STUDY MATERIAL:

=== Begin Enclosure ===

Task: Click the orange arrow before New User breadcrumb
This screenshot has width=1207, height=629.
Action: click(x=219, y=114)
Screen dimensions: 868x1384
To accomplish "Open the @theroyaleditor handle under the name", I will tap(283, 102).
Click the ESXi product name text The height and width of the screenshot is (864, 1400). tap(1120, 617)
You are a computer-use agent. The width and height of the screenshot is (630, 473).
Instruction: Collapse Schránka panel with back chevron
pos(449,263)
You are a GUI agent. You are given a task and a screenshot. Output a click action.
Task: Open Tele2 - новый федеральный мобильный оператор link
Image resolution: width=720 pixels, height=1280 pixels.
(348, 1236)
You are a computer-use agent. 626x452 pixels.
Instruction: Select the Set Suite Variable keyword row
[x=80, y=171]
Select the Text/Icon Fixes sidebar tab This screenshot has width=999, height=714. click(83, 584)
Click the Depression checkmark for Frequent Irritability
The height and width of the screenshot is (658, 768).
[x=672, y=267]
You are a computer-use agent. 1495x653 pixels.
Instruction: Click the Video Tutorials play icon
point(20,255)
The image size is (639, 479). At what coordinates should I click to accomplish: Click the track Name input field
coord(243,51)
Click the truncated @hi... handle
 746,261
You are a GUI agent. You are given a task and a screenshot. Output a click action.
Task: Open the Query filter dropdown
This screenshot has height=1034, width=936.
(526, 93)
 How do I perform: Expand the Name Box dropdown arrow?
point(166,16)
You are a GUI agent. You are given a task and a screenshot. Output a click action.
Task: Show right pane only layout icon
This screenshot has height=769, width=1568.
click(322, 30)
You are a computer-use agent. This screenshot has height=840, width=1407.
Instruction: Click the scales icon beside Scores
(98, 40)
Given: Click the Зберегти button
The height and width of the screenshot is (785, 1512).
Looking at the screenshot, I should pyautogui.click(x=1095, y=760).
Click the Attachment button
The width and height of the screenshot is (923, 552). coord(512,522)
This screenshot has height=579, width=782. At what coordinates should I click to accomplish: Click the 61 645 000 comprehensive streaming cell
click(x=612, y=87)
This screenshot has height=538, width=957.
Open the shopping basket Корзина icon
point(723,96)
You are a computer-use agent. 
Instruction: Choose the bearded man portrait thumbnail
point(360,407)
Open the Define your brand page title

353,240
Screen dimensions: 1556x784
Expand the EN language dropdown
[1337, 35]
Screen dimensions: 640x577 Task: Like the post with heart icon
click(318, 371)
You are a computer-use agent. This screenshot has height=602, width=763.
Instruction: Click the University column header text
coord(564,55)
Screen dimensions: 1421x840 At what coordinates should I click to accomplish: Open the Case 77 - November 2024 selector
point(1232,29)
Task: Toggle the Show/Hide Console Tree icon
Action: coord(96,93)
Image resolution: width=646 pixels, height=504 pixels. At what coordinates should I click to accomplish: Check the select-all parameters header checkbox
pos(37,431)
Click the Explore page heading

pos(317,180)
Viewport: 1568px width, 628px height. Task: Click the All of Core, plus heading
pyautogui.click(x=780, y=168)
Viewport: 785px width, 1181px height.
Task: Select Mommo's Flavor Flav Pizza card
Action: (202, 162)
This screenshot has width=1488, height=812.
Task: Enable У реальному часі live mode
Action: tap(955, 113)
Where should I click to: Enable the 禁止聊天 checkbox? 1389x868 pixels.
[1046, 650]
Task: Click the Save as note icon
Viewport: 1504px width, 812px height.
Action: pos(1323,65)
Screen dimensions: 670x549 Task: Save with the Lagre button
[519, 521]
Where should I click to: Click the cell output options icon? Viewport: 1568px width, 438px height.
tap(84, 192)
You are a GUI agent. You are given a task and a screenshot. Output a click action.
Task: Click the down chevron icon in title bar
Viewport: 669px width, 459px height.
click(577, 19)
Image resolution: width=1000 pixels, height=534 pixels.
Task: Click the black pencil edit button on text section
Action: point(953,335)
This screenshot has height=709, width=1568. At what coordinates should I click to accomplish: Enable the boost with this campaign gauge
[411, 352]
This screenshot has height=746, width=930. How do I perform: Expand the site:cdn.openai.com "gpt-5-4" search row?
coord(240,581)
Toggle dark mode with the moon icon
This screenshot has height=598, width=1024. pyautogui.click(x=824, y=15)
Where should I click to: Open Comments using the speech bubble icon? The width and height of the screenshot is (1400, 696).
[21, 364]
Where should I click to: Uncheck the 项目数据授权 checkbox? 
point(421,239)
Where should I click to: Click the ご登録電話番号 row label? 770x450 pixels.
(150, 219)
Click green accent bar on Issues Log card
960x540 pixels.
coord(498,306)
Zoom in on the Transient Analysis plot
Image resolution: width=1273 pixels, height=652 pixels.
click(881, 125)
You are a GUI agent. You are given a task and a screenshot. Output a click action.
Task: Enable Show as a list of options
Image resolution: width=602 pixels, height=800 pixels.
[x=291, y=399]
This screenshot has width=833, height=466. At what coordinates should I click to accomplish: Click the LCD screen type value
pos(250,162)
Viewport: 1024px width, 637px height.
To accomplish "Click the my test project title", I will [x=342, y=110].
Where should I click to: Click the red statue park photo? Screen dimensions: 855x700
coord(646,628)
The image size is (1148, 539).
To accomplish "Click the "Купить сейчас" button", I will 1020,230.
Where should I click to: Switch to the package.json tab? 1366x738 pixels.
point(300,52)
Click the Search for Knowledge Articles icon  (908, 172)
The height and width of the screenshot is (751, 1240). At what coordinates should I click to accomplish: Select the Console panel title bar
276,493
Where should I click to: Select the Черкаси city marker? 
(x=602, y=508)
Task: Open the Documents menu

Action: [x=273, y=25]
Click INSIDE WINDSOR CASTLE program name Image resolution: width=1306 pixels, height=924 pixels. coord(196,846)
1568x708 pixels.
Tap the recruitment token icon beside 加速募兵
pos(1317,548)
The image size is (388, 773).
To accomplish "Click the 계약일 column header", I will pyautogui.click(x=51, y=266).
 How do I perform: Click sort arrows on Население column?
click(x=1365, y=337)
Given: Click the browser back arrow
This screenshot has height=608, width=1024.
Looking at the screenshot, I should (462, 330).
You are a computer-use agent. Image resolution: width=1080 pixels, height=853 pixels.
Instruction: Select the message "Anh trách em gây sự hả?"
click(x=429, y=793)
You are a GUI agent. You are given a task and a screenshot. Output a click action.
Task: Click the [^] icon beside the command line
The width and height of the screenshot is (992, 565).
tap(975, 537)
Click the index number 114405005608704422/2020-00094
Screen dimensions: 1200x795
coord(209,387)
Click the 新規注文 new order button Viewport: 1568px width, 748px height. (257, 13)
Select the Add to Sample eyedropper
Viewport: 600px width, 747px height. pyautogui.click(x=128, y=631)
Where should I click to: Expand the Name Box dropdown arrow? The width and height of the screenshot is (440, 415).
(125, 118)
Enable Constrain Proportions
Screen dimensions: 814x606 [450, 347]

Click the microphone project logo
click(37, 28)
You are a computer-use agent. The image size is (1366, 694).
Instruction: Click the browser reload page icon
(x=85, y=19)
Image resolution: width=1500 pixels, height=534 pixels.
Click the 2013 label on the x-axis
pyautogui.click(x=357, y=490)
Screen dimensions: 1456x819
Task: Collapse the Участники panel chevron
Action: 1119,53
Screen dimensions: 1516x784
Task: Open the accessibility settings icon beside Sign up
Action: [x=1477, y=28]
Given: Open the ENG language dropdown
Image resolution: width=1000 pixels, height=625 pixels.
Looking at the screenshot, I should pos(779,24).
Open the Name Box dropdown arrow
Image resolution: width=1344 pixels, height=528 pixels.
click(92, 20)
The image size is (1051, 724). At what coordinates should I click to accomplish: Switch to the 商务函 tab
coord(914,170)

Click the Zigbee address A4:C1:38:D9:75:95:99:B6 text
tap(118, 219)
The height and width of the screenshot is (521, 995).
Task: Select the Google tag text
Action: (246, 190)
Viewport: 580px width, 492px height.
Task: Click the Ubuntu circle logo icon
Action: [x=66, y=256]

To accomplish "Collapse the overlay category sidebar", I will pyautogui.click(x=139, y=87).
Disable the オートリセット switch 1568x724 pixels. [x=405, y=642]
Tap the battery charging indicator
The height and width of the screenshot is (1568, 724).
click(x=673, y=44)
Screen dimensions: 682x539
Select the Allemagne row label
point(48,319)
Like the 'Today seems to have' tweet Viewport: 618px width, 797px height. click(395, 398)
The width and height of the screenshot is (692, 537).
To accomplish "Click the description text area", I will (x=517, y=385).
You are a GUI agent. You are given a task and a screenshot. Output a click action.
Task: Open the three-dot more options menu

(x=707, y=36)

=== End Enclosure ===

In the listing above, find the line with "Click the Zigbee" and the line with "Disable the オートリセット"; set down exactly those two lines and every line between them, nothing more.

Click the Zigbee address A4:C1:38:D9:75:95:99:B6 text
tap(118, 219)
The height and width of the screenshot is (521, 995).
Task: Select the Google tag text
Action: (246, 190)
Viewport: 580px width, 492px height.
Task: Click the Ubuntu circle logo icon
Action: [x=66, y=256]

To accomplish "Collapse the overlay category sidebar", I will pyautogui.click(x=139, y=87).
Disable the オートリセット switch 1568x724 pixels. [x=405, y=642]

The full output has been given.